Outlier detection

Note: This is still a beta functionality.

An outlier is a data point that is significantly different from rest of the data. Presence of outliers in training data can deteriorate the generalization performance of machine learning models. In this aspect, we aim to remove outliers from signals.

Usage

signal.process_outliers(strategy='online', threshold=3, above_threshold=False, output_scores=False, impute=False)

This method processes a signal and removes or imputes outliers.

Note that the ‘online’ strategy is deprecated and will be removed in the future. This strategy also doesn’t support the arguments above_threshold, output_scores and impute.

Parameters:
  • signal – The signal to process.

  • strategy – Two strategies are available at the moment: 1, ‘online’: it looks at sudden changes in a signal to classify a datapoint as outlier. 2, ‘residual’: it looks at residuals from a regression model to detect an outlier.

  • threshold – It acts as a threshold on the decision scores for outliers above which a data point is flagged as an outlier. The scores are the z-scores - the number of standard deviations from the expected value.

  • above_threshold – If set to True, outputs when the scores are above the threshold, instead of below.

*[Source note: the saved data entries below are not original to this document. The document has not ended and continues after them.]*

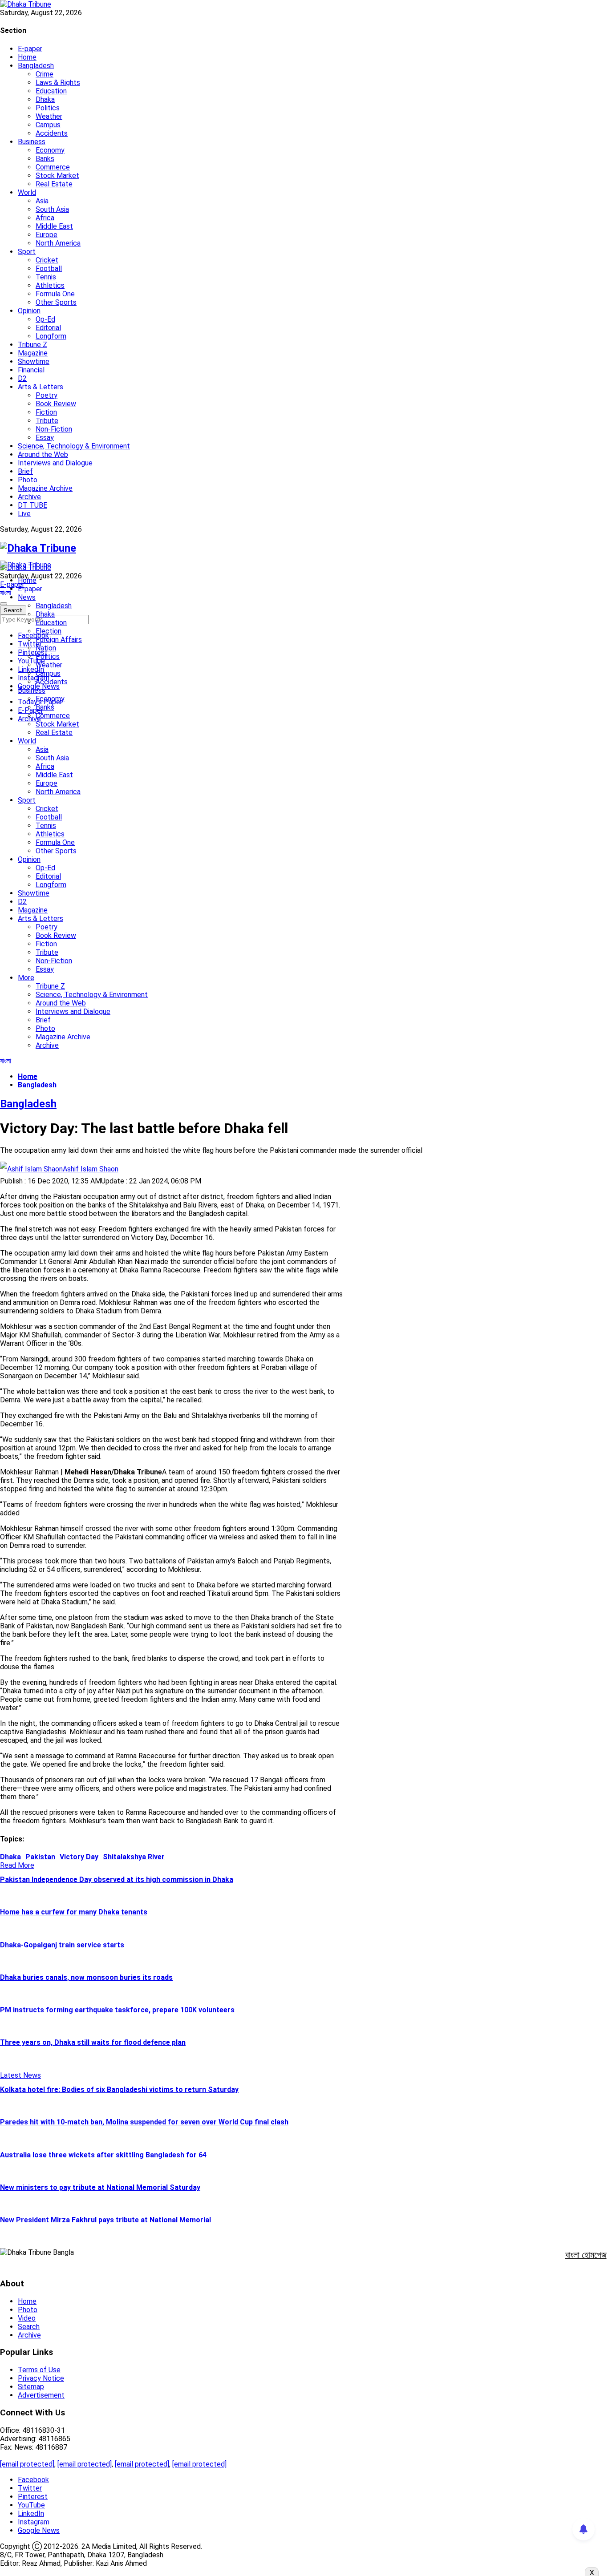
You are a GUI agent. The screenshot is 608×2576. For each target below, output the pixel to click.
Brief (25, 471)
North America (58, 243)
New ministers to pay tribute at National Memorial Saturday (100, 2187)
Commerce (53, 167)
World (27, 192)
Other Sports (56, 302)
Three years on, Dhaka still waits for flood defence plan (93, 2042)
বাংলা (5, 593)
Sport (27, 251)
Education (51, 91)
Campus (48, 125)
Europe (46, 234)
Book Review (56, 404)
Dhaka (45, 99)
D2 (22, 378)
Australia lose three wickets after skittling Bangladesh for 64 (103, 2155)
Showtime (33, 361)
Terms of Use (39, 2370)
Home (27, 57)
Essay (45, 437)
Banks (45, 158)
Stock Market (57, 175)
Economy (50, 150)
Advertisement (41, 2395)
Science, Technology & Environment (74, 446)
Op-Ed (45, 319)
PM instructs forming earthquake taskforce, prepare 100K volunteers (117, 2010)
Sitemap (31, 2386)
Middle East (54, 226)
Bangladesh (36, 65)
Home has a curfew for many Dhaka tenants (73, 1912)
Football (49, 268)
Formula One (55, 294)
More (26, 977)
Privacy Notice (41, 2378)
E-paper (30, 48)
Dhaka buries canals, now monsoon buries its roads (86, 1977)
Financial (31, 370)
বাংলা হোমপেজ (586, 2254)
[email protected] (27, 2464)
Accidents (52, 133)
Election (48, 631)
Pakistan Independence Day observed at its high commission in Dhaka (116, 1879)
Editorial (48, 327)
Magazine (33, 353)
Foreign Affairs (59, 639)
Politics (48, 108)
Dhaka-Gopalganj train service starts (62, 1945)
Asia (42, 201)
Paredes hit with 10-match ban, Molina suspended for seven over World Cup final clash (144, 2122)
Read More (17, 1865)
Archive (29, 497)
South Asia (52, 209)
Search (29, 2326)
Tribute (47, 420)
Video (27, 2318)
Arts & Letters (40, 387)
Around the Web (43, 454)
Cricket (47, 260)
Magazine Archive (45, 488)
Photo (27, 480)
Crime (44, 74)
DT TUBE (32, 505)
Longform (51, 336)
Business (31, 141)
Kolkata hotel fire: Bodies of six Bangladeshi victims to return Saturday (119, 2089)
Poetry (46, 395)
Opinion (29, 311)
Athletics (50, 285)
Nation (46, 648)
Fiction (46, 412)
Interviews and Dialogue (55, 463)
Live (24, 513)
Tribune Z (32, 344)
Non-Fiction (54, 429)
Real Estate (54, 184)
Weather (49, 116)
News (27, 597)
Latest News (20, 2075)
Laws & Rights (58, 82)
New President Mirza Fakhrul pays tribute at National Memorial (105, 2220)
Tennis (46, 277)
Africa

This means only the outliers are kept and other values removed.

  • output_scores – If set to True, outputs the z-scores instead of the data values.

  • impute – If set to True, the missing values are imputed with the expected value, instead of being removed. This setting cannot be combined with above_threshold or output_scores.

To process outliers in sales signal, call:

actual('sales').process_outliers()

To specify a particular strategy and threshold, we can use:

actual('sales').process_outliers(strategy='online', threshold=3)